• _ENTRIES PROVIDED_:
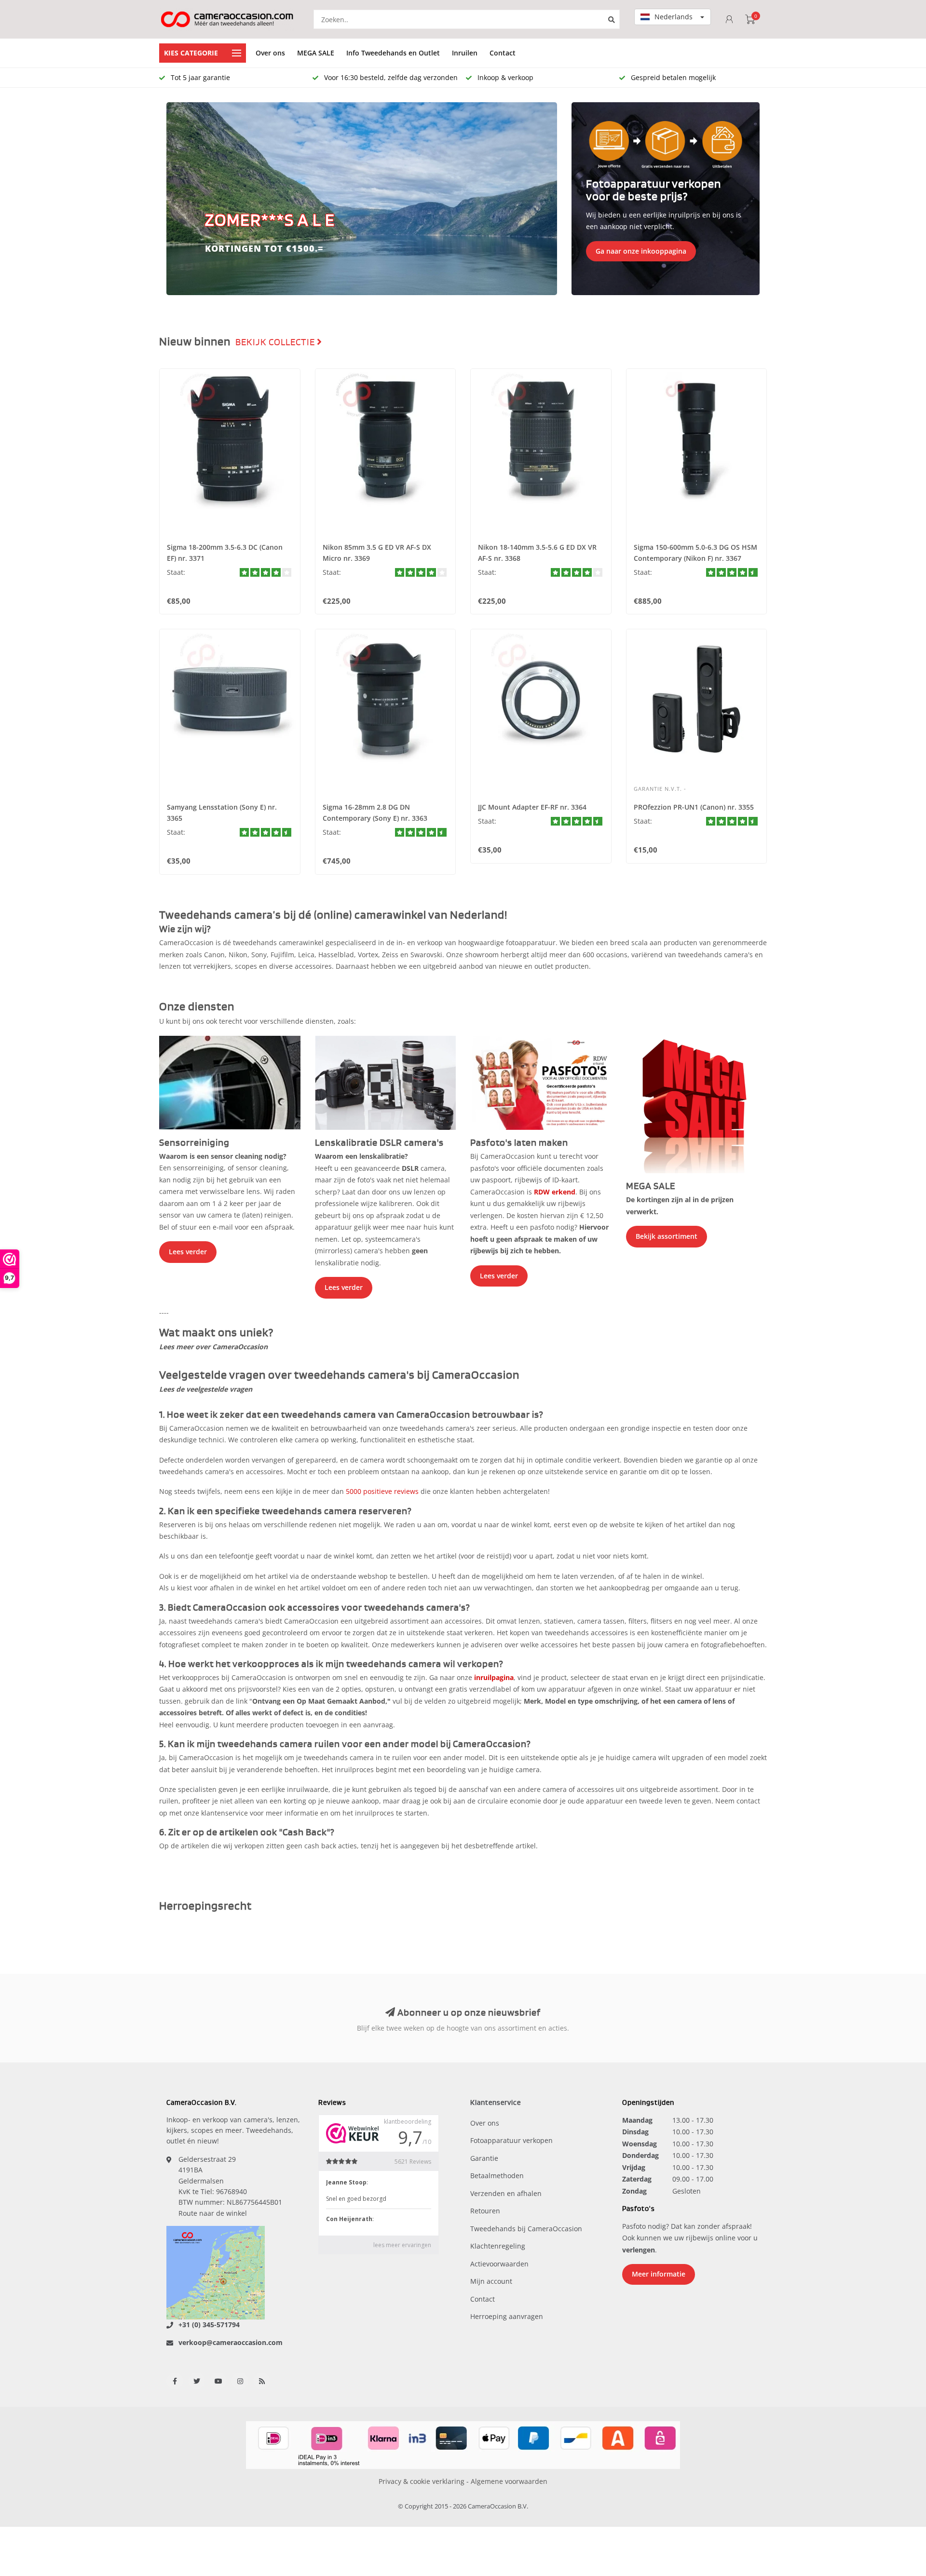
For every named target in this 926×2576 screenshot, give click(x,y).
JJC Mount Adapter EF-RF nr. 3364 (532, 807)
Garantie (484, 2158)
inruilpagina (494, 1677)
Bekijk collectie (276, 342)
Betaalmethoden (497, 2175)
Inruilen (464, 52)
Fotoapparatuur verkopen (511, 2140)
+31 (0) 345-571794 (209, 2324)
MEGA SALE (315, 52)
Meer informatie (658, 2273)
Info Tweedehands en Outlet (393, 52)
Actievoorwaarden (499, 2263)
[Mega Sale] (696, 1103)
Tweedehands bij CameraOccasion (526, 2228)
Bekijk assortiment (666, 1236)
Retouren (485, 2210)
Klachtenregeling (497, 2246)
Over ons (270, 52)
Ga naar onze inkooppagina (641, 251)
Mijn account (491, 2281)
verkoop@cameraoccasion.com (230, 2342)
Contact (503, 52)
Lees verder (188, 1251)
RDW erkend (554, 1191)
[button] (178, 198)
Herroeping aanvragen (506, 2316)
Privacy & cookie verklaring (421, 2481)
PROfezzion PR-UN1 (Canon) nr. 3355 (694, 807)
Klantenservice (495, 2103)
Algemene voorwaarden (509, 2481)
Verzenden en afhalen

• _TASK DETAILS_: Each line from the one that includes "Actievoorwaarden (499, 2263)" down to the close of the records above is to be given again exactly, and no other line is to appear.

• _RESPONSE BELOW_:
Actievoorwaarden (499, 2263)
[Mega Sale] (696, 1103)
Tweedehands bij CameraOccasion (526, 2228)
Bekijk assortiment (666, 1236)
Retouren (485, 2210)
Klachtenregeling (497, 2246)
Over ons (270, 52)
Ga naar onze inkooppagina (641, 251)
Mijn account (491, 2281)
verkoop@cameraoccasion.com (230, 2342)
Contact (503, 52)
Lees verder (188, 1251)
RDW erkend (554, 1191)
[button] (178, 198)
Herroeping aanvragen (506, 2316)
Privacy & cookie verklaring (421, 2481)
PROfezzion PR-UN1 (Canon) nr. 3355 (694, 807)
Klantenservice (495, 2103)
Algemene voorwaarden (509, 2481)
Verzenden en afhalen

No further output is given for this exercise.